THE REQUEST
Switch "slider handle" to "slider thumb" and rewrite everything from the line containing "Select the Gicquel/Delrue pair cell" down to the line containing "pos(33,179)", changing nothing else. Leave the pictures out of your answer.

STORED RECORDS
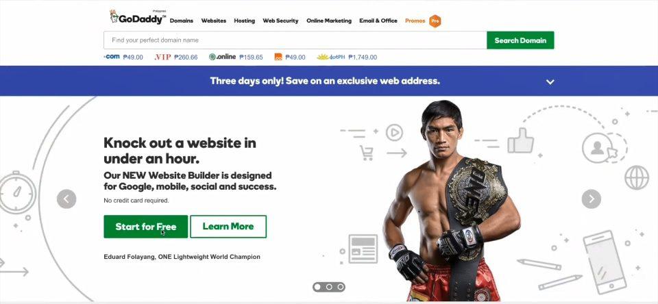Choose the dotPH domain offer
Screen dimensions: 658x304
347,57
==
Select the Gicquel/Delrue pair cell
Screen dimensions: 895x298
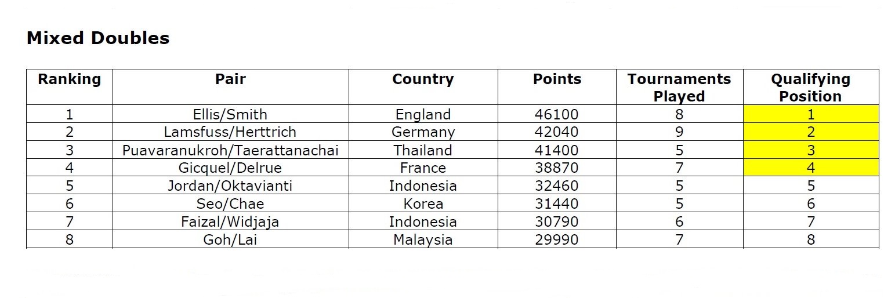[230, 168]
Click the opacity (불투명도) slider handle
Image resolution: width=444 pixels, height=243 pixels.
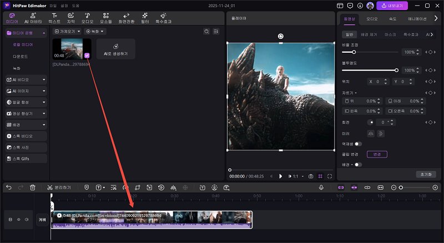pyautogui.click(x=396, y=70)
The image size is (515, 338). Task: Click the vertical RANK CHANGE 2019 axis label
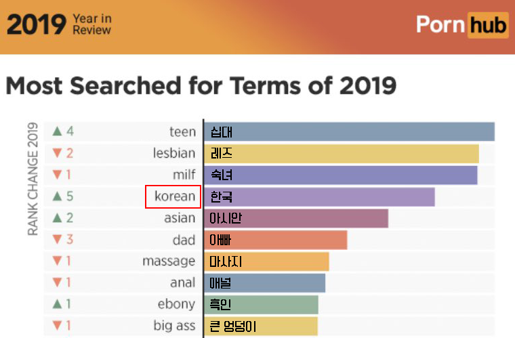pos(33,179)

OUTPUT OF THE TASK
Select the Gicquel/Delrue pair cell
Screen dimensions: 895x298
[230, 168]
Click the opacity (불투명도) slider thumb
Image resolution: width=444 pixels, height=243 pixels.
pyautogui.click(x=396, y=70)
The image size is (515, 338). Task: Click the vertical RANK CHANGE 2019 axis label
pos(33,179)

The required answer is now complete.